> _Exercise goal_
Give again only what runs from the line with "Where should I" to the final line of the entries below, exactly as written and without pictures.

> _Study material_
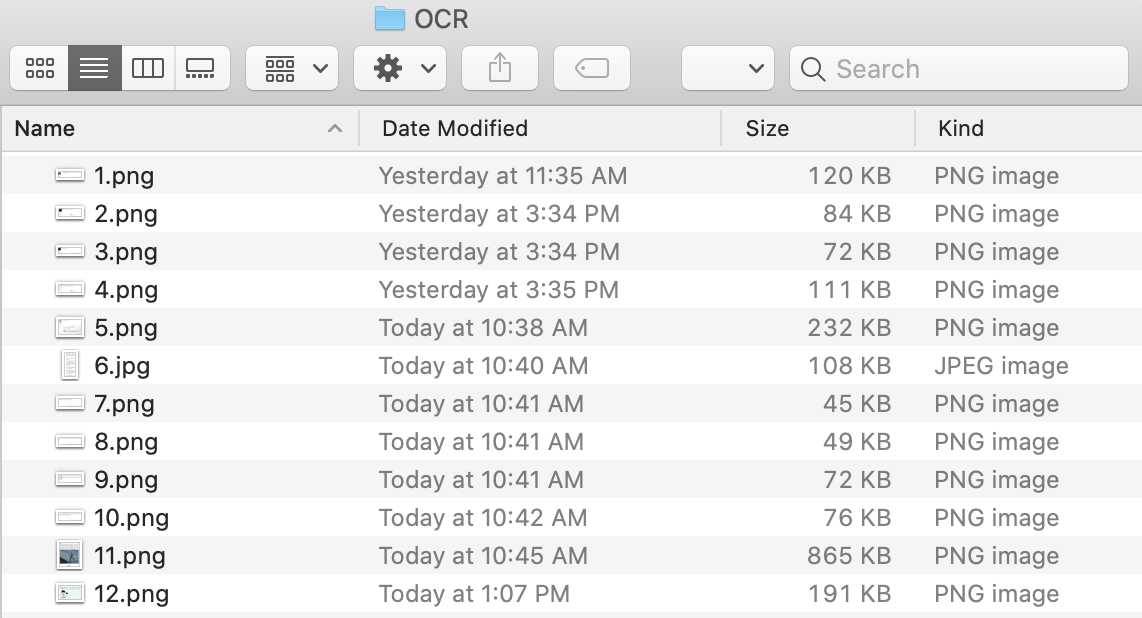Switch to column view

(148, 69)
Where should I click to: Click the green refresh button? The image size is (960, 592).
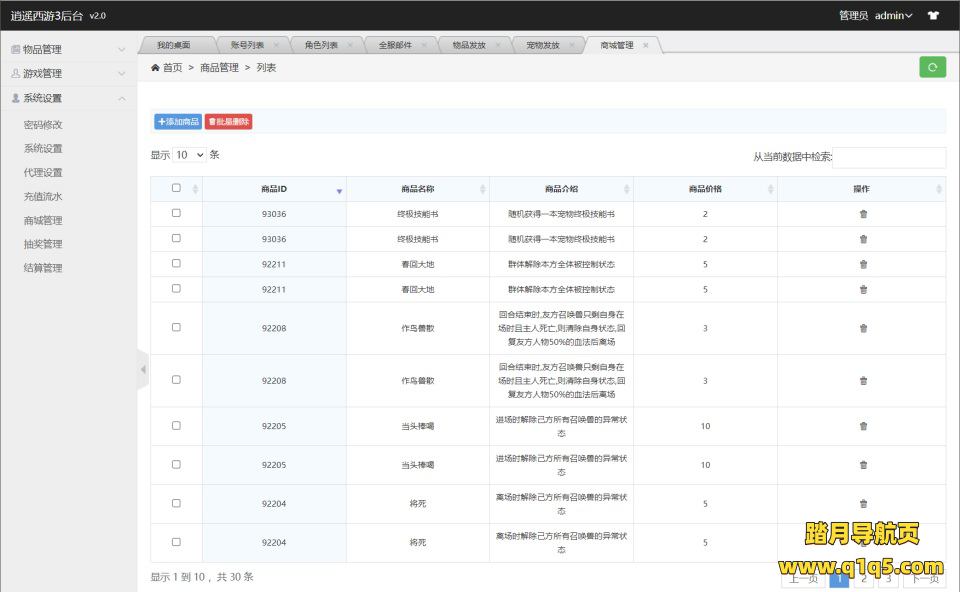932,67
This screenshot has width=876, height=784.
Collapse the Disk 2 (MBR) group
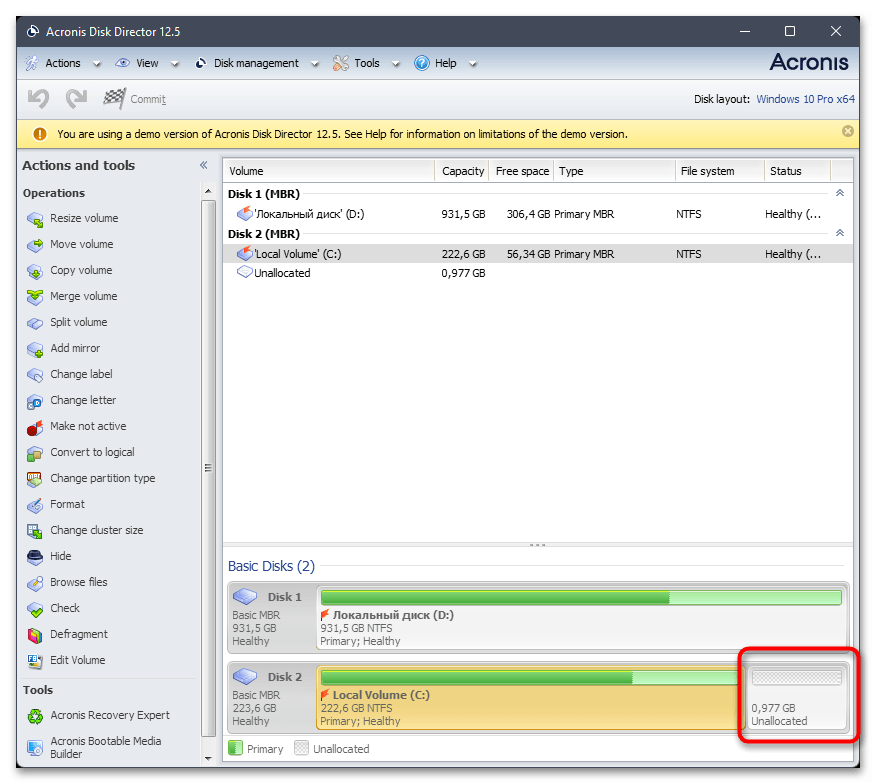point(839,234)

> _Exercise answer_
Where should I click to: Click the green refresh button? The image size is (960, 592).
932,67
This screenshot has width=876, height=784.
Collapse the Disk 2 (MBR) group
point(839,234)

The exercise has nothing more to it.